**RECORDS SHOWN:**
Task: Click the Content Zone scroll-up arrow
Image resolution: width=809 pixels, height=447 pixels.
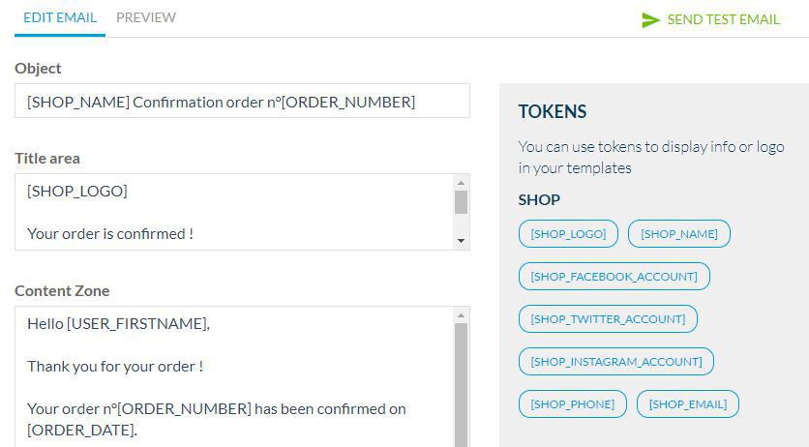Action: coord(462,315)
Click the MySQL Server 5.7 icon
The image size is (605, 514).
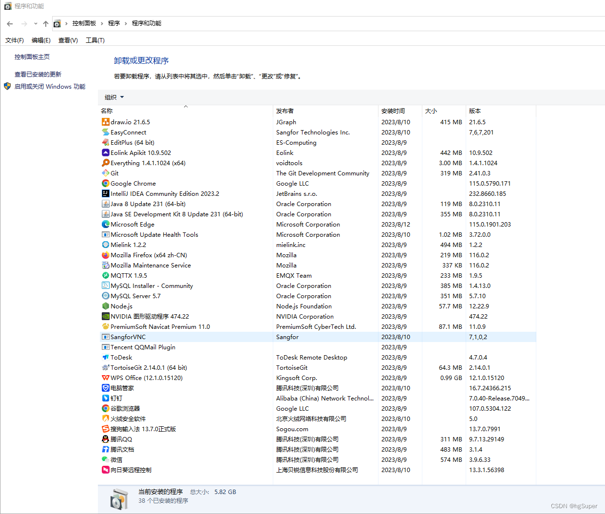click(x=105, y=296)
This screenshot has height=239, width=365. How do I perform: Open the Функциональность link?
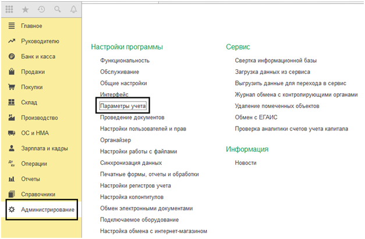[125, 61]
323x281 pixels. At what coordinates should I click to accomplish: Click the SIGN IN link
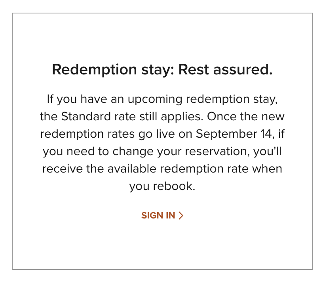coord(158,216)
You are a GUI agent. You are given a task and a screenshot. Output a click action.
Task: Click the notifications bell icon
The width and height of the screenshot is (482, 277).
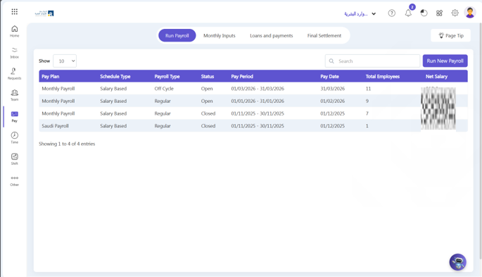click(408, 13)
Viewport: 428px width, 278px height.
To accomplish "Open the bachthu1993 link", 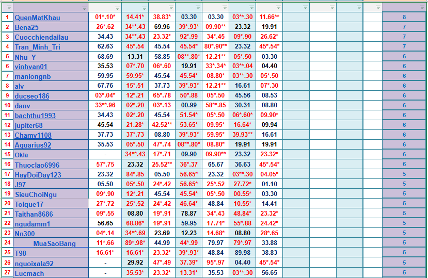I will click(x=36, y=116).
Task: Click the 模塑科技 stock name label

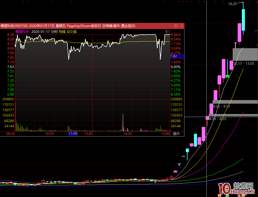Action: point(22,31)
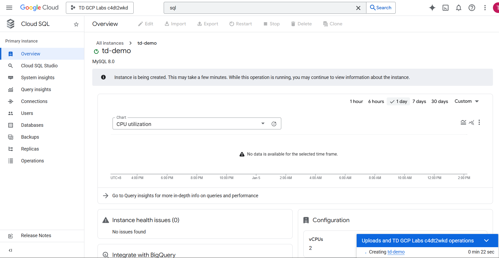Click the All instances breadcrumb
Viewport: 499px width, 258px height.
pos(110,43)
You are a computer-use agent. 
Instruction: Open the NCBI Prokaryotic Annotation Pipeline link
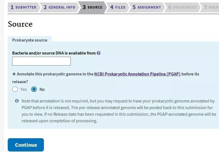(137, 74)
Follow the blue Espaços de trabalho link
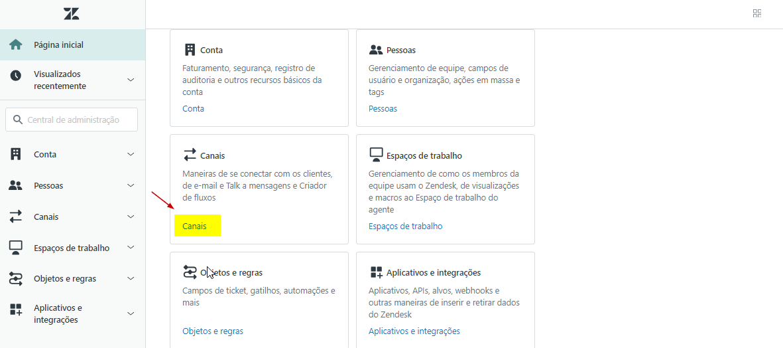 pos(405,226)
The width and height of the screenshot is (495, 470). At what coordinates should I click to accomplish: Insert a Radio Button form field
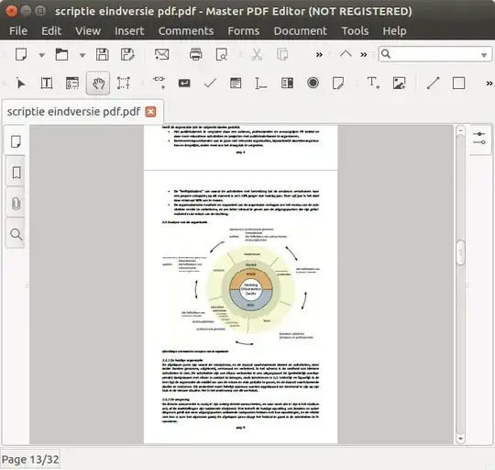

**PROBLEM STATEMENT:** Looking at the data above, count every line holding the word "icon" and state only the count.

**SOLUTION TO THE PROBLEM:** 2